Rafael Benitez may not be too familiar with the song but he certainly knows all about the pride Chelsea place in their flags on those Champions League nights. 

So when the club’s new interim boss arrives at the Bridge today desperately needing to build a few of his own, Benitez might struggle to explain comments he made in the past about Chelsea. 

For instance, how’s he going to explain this one from five years ago? 

‘Chelsea is a big club with fantastic players, every manager wants to coach a such a big team,’ said the Spaniard. ‘But I would never take that job, in respect for my former team at Liverpool, no matter what. For me there is only club in England, and that’s Liverpool.’ 

They loved him at Anfield and Benitez loves them too (he still lives on Merseyside more than two years after leaving Liverpool) which makes it all the more difficult to picture him in charge at Stamford Bridge. 

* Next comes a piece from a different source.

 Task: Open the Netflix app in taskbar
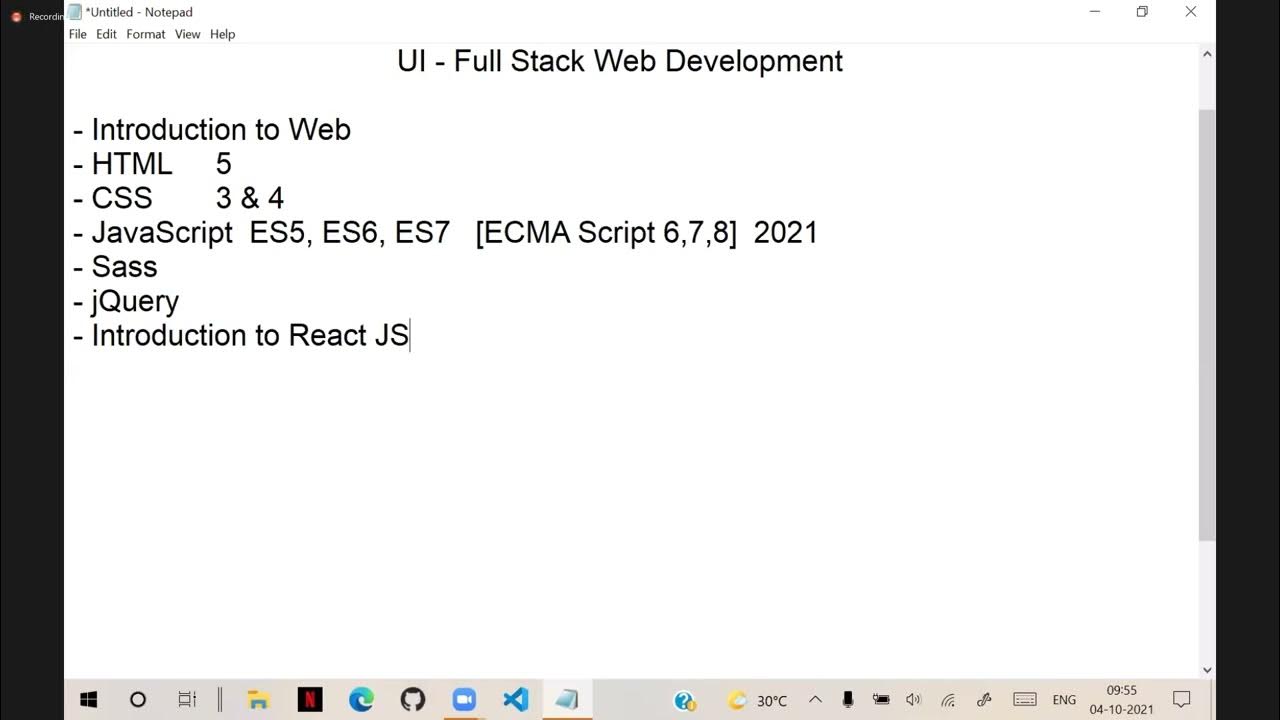[x=310, y=699]
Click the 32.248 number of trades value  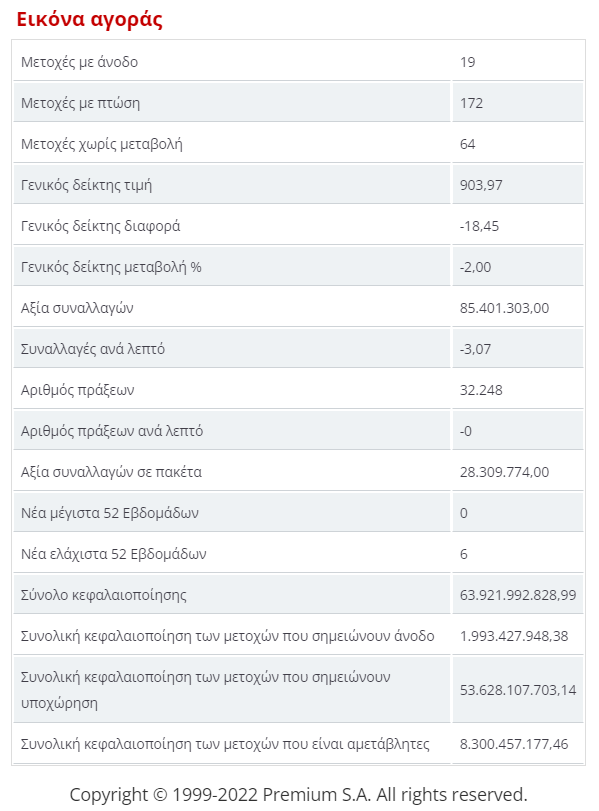[x=481, y=389]
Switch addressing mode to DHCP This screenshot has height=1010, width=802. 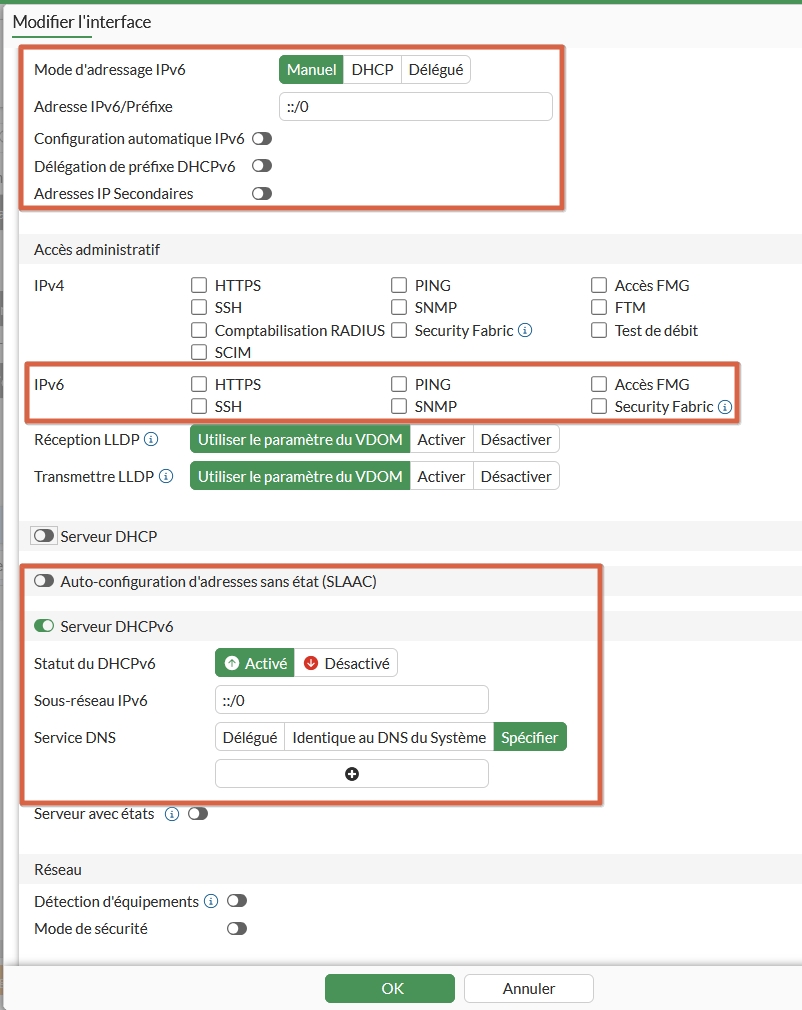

And in 2007 before one of many epic European clashes between Liverpool and Chelsea, Benitez made a comment that was so popular at Anfield that they stuck the words on a plaque and put it on the training ground wall. 

‘We don’t need to give away flags for our fans to wave – our supporters are always there with their hearts, and that is all we need. It’s the passion of the fans that helps to win matches – not flags.’ 

Other versions of this quote refer to ‘stupid plastic flags’ and end with the words ‘Chelsea fans lack passion’, but that will be largely academic when Benitez walks out at Stamford Bridge on Sunday. 

‘I will never forgive him for the statement,’ posted one Chelsea supporter this week. ‘Don’t forget your plastic flag at the weekend!’ wrote another.


No-one has got under Chelsea’s skin quite like Benitez, which makes his appointment all the more baffling in the wake of the decision to axe Roberto Di Matteo.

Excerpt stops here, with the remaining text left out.